8) La Justice reste attentive à cette problématique et continue d’améliorer la collaboration avec la police et les différentes associations qui travaillent dans ce domaine. Dans la législature précédente, un protocole de coopération entre Child Focus, la Justice et la police a été élaboré concernant la lutte contre l’exploitation des enfants sur Internet. Celui-ci permet, depuis 2017, à Child Focus qui réceptionne les signalements de transmettre ceux-ci à la police ou au réseau international «INHOPE» après qu’elle aura réalisé une première analyse du matériel pédopornographique découvert sur l’Internet. Cette collaboration sera encore intensifiée.

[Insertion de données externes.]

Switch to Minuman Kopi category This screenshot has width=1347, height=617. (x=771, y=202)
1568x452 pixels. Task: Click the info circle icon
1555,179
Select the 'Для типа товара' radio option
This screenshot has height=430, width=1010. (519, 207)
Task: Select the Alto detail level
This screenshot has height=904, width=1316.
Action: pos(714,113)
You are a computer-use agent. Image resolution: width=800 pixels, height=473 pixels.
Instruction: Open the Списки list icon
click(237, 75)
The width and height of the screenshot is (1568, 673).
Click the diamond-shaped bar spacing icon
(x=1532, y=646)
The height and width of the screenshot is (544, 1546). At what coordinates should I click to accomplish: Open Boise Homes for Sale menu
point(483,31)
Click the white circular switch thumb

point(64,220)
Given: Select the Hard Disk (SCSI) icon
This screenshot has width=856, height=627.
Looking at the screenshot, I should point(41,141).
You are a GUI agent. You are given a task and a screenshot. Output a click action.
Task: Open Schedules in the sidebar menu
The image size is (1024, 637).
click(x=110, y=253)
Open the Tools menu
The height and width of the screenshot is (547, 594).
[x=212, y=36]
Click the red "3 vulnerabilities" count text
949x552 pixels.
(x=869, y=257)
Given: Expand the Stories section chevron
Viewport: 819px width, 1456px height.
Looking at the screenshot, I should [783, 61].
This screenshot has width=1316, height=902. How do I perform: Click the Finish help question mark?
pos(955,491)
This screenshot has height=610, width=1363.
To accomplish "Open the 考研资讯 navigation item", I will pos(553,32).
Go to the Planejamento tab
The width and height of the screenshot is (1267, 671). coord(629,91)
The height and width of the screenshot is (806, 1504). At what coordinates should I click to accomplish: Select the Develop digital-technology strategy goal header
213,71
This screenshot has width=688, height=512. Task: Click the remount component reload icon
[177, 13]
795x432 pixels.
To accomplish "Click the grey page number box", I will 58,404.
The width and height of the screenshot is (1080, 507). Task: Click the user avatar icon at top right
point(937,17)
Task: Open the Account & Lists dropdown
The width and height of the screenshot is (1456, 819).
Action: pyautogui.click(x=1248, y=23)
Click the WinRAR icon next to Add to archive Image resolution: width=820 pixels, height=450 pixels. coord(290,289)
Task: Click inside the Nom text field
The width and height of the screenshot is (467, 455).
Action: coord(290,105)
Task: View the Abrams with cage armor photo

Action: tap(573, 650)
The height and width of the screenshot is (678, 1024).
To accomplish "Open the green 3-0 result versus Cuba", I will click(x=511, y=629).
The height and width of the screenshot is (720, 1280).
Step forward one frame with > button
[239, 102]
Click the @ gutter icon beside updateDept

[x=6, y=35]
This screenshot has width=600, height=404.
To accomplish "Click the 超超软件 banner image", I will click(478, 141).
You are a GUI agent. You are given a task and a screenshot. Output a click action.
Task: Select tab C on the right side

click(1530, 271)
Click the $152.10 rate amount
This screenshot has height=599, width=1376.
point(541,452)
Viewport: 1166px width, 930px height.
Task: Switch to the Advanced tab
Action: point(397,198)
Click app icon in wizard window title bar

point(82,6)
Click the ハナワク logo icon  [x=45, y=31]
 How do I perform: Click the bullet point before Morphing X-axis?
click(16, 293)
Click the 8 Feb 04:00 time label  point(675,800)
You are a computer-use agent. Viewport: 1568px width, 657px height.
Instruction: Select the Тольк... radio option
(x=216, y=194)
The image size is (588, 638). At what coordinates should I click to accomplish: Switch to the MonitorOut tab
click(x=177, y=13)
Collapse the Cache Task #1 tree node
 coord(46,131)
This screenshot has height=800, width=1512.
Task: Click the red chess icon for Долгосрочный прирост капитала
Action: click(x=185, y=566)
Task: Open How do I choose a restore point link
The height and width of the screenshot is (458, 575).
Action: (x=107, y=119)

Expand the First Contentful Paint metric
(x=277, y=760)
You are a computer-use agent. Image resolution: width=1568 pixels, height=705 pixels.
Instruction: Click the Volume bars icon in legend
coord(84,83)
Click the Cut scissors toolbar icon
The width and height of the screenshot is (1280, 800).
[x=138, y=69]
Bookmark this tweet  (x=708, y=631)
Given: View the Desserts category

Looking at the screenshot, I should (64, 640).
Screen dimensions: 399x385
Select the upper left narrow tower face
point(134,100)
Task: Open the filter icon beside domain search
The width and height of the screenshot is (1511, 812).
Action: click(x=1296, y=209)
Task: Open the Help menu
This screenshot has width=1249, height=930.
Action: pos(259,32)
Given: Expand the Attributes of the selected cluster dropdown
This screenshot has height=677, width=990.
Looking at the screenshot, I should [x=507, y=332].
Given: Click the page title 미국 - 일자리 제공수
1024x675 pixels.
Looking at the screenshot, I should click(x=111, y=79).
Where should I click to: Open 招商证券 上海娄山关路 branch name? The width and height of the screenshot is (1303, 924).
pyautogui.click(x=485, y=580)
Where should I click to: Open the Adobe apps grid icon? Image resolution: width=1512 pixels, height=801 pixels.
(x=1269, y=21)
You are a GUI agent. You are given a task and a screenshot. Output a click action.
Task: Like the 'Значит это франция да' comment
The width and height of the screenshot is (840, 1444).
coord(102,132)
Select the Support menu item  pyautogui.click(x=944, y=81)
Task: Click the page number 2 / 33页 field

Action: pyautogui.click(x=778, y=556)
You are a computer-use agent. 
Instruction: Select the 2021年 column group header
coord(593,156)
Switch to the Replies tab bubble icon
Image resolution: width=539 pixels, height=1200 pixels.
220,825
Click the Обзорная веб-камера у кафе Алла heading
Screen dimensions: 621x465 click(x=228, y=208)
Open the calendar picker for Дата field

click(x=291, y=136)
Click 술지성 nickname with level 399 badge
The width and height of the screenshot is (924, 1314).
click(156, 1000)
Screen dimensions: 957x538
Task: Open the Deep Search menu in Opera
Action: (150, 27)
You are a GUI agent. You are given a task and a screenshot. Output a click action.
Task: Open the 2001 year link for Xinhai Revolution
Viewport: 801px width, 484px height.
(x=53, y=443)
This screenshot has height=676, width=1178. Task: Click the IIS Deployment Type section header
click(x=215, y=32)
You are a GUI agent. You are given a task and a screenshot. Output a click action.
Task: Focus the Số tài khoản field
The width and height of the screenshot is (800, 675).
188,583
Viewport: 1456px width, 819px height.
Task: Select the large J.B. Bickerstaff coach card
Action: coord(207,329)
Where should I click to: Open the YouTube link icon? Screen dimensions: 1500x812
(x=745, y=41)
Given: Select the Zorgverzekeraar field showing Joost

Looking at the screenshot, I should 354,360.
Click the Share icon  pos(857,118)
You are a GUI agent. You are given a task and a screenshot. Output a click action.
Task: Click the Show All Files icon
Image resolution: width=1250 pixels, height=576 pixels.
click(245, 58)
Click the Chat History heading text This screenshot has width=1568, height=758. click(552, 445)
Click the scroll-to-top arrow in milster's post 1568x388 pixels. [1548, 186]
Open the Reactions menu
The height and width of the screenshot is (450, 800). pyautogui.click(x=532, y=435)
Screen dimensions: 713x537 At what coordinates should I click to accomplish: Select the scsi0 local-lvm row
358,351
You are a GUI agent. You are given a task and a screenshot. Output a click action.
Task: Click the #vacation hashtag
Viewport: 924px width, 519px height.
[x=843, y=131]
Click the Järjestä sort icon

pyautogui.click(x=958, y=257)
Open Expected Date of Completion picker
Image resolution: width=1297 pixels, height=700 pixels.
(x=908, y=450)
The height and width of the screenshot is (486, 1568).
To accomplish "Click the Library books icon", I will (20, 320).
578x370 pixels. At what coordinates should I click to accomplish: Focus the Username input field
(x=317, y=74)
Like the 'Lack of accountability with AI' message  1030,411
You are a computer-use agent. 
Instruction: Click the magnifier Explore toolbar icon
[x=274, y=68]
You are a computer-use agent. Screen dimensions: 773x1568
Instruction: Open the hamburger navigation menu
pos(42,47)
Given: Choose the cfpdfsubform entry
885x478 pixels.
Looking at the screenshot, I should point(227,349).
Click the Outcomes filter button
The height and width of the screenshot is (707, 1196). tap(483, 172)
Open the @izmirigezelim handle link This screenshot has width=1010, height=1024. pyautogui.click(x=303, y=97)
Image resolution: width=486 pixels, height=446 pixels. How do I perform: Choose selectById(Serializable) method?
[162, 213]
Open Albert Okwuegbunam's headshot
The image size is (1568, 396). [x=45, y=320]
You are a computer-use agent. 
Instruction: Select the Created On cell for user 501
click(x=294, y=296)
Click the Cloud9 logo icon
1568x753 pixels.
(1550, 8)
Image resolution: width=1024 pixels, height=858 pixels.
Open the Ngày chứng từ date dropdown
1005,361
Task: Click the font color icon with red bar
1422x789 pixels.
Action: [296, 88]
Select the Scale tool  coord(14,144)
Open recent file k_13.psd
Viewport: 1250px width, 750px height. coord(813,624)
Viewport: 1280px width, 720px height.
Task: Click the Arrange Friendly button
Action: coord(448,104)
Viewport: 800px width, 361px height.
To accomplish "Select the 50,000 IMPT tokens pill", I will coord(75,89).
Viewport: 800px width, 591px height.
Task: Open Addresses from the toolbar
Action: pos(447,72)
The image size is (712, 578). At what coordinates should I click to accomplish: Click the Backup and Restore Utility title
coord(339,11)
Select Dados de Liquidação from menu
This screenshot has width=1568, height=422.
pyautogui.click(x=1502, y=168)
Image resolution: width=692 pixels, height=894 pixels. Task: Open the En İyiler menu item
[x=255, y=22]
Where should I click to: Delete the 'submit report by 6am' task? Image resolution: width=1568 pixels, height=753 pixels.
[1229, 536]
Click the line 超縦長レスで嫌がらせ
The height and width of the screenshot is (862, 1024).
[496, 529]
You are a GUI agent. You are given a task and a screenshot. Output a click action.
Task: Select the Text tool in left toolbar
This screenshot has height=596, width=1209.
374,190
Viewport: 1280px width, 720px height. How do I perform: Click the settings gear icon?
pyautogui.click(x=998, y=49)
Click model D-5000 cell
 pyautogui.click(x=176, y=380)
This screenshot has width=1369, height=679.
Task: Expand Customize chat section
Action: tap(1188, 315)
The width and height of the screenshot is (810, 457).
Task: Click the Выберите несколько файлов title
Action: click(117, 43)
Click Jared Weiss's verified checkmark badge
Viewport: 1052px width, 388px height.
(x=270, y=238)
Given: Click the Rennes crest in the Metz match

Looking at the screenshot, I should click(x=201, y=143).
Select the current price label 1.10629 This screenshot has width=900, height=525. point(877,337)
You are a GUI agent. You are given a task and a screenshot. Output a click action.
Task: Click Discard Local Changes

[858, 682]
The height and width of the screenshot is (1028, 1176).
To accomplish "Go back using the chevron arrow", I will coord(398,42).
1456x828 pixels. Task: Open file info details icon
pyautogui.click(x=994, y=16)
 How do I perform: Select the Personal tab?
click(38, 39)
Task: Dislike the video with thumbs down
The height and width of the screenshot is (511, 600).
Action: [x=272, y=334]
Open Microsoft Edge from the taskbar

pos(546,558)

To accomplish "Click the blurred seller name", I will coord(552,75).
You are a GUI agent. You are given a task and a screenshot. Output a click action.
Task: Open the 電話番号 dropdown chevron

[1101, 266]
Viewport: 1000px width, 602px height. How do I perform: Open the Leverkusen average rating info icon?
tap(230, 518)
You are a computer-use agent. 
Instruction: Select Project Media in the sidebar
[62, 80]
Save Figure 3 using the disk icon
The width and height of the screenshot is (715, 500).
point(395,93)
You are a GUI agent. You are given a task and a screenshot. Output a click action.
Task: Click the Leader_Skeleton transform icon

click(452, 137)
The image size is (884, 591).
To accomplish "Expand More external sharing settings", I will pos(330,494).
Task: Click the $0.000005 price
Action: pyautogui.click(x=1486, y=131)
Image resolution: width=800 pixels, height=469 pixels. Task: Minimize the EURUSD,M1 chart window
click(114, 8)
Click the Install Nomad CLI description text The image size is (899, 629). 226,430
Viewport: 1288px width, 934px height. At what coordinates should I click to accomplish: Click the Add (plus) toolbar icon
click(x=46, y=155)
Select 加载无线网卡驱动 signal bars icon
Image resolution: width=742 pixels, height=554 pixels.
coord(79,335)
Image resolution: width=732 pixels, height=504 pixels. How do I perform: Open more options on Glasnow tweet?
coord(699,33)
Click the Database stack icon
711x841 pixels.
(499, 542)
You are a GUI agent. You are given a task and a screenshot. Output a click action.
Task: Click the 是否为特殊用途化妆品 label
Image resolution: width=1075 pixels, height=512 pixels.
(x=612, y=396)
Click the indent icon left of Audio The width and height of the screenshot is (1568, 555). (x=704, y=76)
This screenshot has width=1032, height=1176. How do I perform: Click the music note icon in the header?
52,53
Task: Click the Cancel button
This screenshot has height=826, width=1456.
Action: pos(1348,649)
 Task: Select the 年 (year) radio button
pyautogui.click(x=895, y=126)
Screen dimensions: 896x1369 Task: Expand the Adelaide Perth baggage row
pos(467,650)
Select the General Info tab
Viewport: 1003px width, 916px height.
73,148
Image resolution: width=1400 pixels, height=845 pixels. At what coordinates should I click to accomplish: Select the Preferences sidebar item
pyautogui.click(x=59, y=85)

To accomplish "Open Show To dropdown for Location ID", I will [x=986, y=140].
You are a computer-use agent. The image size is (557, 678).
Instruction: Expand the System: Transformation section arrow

Par ailleurs, le service public fédéral (SPF) Justice est membre du groupe «STOP» créé en 2004 et coordonné par ECPAT (End Child Prostitution and Trafficking). Il s’agit d’un collectif d’organisations non gouvernementales (ONG), d’acteurs institutionnels, publics et privés qui œuvrent contre l’abus sexuel et l’exploitation sexuelle d’enfants, notamment dans la prostitution, la pornographie, le voyage, le tourisme et la traite. On y retrouve des représentants de la police fédérale, des Affaires étrangères, de la Défense, de la Justice, de la Fédération de l’industrie du tourisme, de la Fédération royale belge des transporteurs et des prestataires de services logistiques, de Plan Belgique, de Child Focus, de la Fondation Samilia. Ce groupe a permis le lancement de campagnes de sensibilisation telle que «Je dis STOP!» et la création d’un site Internet (www.jedisstop.be) ainsi qu’une brochure. L’objectif de cette campagne était de sensibiliser le grand public aux enfants victimes d’abus sexuels et d’informer les gens que s’ils sont confrontés à une situation suspecte, ils peuvent aider les autorités en le signalant via le site www.jedisstop.be et en remplissant le formulaire spécifique reprenant les principales informations nécessaires au lancement d’une enquête au niveau international. Cette campagne vient à nouveau d’être actualisée et relancée. En outre, la réforme du droit pénal sexuel introduira également plusieurs changements pour lutter contre les abus sexuels sur les enfants.